More crucially, the logic behind this domestic control system is being exported, not through overt political ideology, but through commercial investment, infrastructure projects, and technology exports. For instance, smart city infrastructure projects under the Belt and Road Initiative are often built by Huawei and ZTE, allowing for remote management and data integration with China. I increasingly feel that sectors like connected vehicles, agricultural land, and smart grids are being strategically absorbed into China’s state-driven tech ambitions.

This is what I see as a form of “invisible geopolitical warfare.” Unlike traditional conflicts waged with tanks and missiles, today’s confrontations are waged through market transactions and technological infrastructure. Ironically, the free-market systems we cherish have become the perfect stage for authoritarian regimes to wage soft power wars, subtle, silent, and structurally embedded.

Europe’s Liberal Ideals and Institutional Vulnerability

Frankly, I find Europe’s posture in this emerging tech-geopolitical conflict deeply concerning. The European Union has long upheld privacy, freedom, and human rights as its core values which I respect, but these ideals have also fostered institutional vulnerabilities in the face of authoritarian infiltration. Many European nations, out of an instinctive aversion to the word “surveillance,” have hesitated to deploy protective technologies in critical spaces such as hospitals, schools, and government agencies. In my view, this reflects a dangerous moral confusion. we are afraid of becoming like our adversaries, so we choose to remain defenseless.

When we refuse to adopt protective measures simply because they “sound like something China would do,” we are allowing a dangerous form of moral purism to undermine our own resilience. I feel like we are fighting a highly coordinated authoritarian threat with ethical restraint rather than institutional preparedness.

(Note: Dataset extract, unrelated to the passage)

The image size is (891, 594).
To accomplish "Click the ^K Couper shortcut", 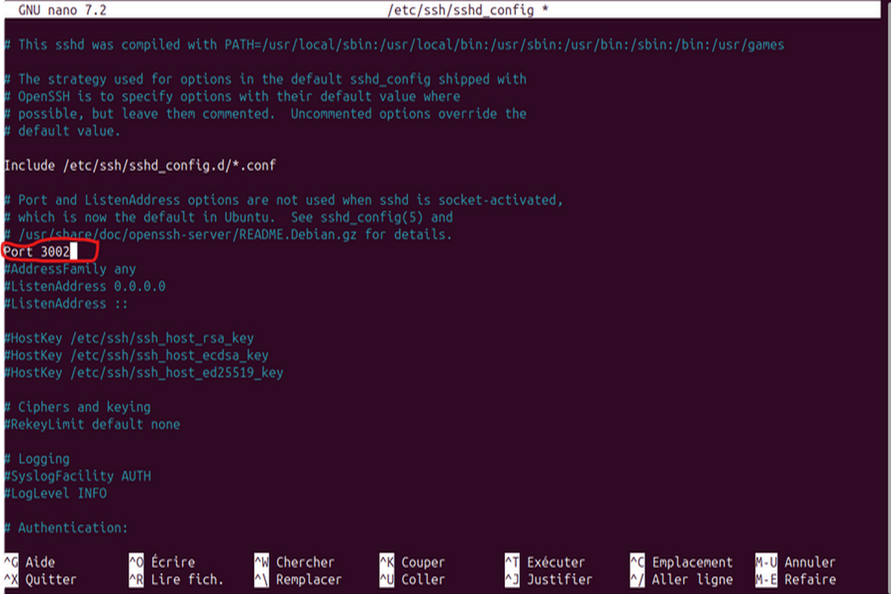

Even more troubling is Europe’s fading sensitivity to the cultural and historical logic of authoritarianism. Compared to the Cold War-era vigilance against the Soviet Union, today’s European stance on China feels divided, hesitant, and tainted by economic self-interest. If an entire regime treats land, technology, people, and companies as extensions of the state, then what are we really engaging in when we call it “free trade”? Aren’t we, in effect, handing over our democratic values as exploitable vulnerabilities?

Freedom Requires Both Institutional and Cultural Defense

The free market itself is not the problem. What’s problematic is our blindness to its vulnerabilities and our lax institutional safeguards. When authoritarian regimes consciously militarize market behavior while we continue to boast about “openness,” we end up paying the price for our own ideological complacency.

The solution, in my opinion, goes far beyond tightening investment reviews or enhancing cybersecurity. What we truly need is a cultural and moral awakening. We need to strengthen education systems to teach the history and logic of authoritarian control and to build long-term institutional resistance. As the World Values Survey (WVS) has shown, a society’s approach to individual liberty and state power deeply shapes its institutional structures. That is the battleground where democratic nations must hold their ground.

I firmly believe that freedom is not a default setting. it is a fragile construct that must be consciously chosen and vigilantly maintained. In this bloodless war, if we fail to recognize the authoritarian encroachment embedded within our own systems, we may one day wake up to find that “freedom” has become little more than a footnote in our historical documents.